Figure 3: The Solow Growth Model and Australia
(Source: Authors Creation)
The above diagram explains the phenomenon in the Australian economy that has been evident in terms of the economic growth. The black line in the above diagrams represents the steady state of the country in the initial stages. It needs to be stated that the initial steady state in the country has been represented by K*’ and the associated level in the per capita income of the country represented in the vertical axis. Here in this regards it needs to be stated that savings rate in the country has helped in making the investment in order to carry on the production. The technological advancement has reduced the capital dissipation in the country. This has helped in increasing the income of the people and has also increased the level of income for the country represented by the intersection of the blue depreciation line and the black invest line. This has reflected increase in the availability of capital per capita and also an equivalent rise in the levels of income for the country. Therefore, it can be stated this has resulted in the increase in the income levels for the people. This would help in increasing the savings for the people or it can be stated that this increases the savings propensity of the country. Moreover in this regards it needs to be stated that this increased savings rate would result in changing the slope of the investment line represented in blue sf(k).
Therefore, it would provide a even higher steady state for the country to reach represented by the blue depreciation line and the investment line represented by K*. the shift in the line of depreciation would also result in a change in the golden rule of capital where the capital accumulation would be maximum. It has been evident from here that this would result in increasing the levels of income of the people of Australia further. This has been apparent from the K** and the associated income levels. Here it has been evident reaching the new steady state would also increase the level of capital per capita and also the income per capita. It can be stated that if the country continues to carry on the activity in a similar manner and the phenomenon is not hampered by external cause it can be stated that the country would reach a even higher level of equilibrium. It has been evident in case of Australia that it would help in resulting in a higher production function in the country. This has been evident from the investigation on the country. It has been evident that the above phenomenon would result in a higher level of consumption. The rate of investment would also be altered and would reach a higher level, which has been evident from the above investigation and the research. Here in this regards it needs to be stated that if the savings rate remains unaltered the savings would also increase (Blanchard, 2011).

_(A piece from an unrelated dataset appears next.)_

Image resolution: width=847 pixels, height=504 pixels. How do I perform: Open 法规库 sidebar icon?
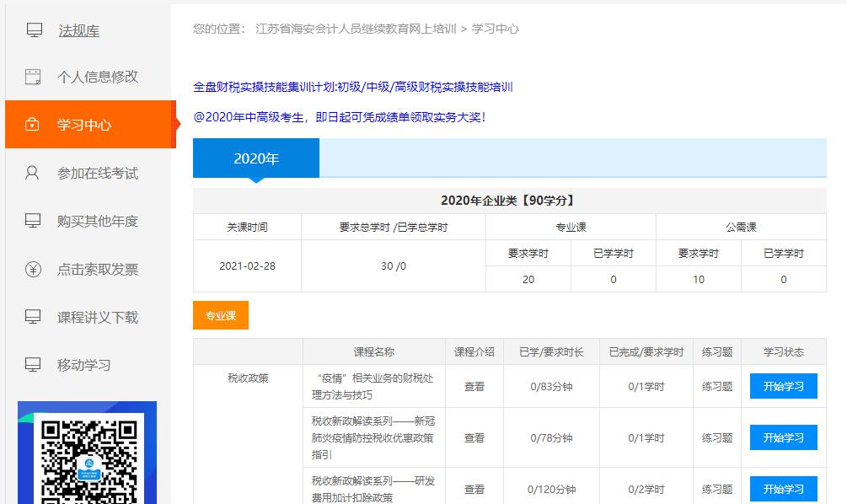point(32,29)
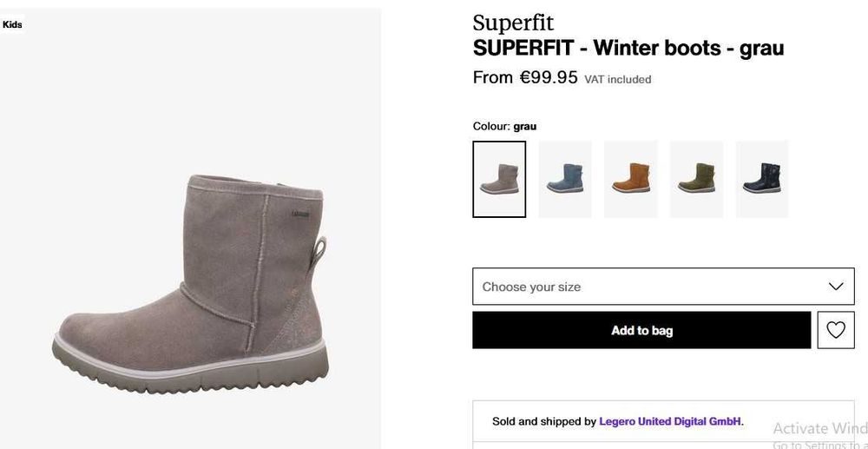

It has been evident from the investigation that if the country has reached the steady state in order to maximize the favor of growth the country can alter rates of saving for the country this would also help in increasing the equilibrium for the country at an even higher path (Mankiw, 2014). In this section reiteration of the savings investment identity needs to be further stated. This would help in understanding the phenomenon in a better manner. The increasing the savings would result in increased investment. Therefore, it would essential for the developed countries to reduce the rate of savings for the country (Blanchard, 2011).
In concluding the project it needs to be stated that the increase in the technological progress in Australia along with the onset of innovation has helped the country in reaching a higher steady state and golden rule level of capital. This would effectively contribute to the growth of the country. Over 2.1% growth that has been reflected in the analysis has been evident because of this factor for the country. it canalso be stated this is a rare phenomenon where developed nations have experienced a more than 2% growth of GDP annually. In comparing the same with the Japan it has been evident that the Australian growth rates has been almost double that of Japan. Here it needs to be stated that the other parameters like the savings rate and the per capita GDP for the country has more or less have been similar.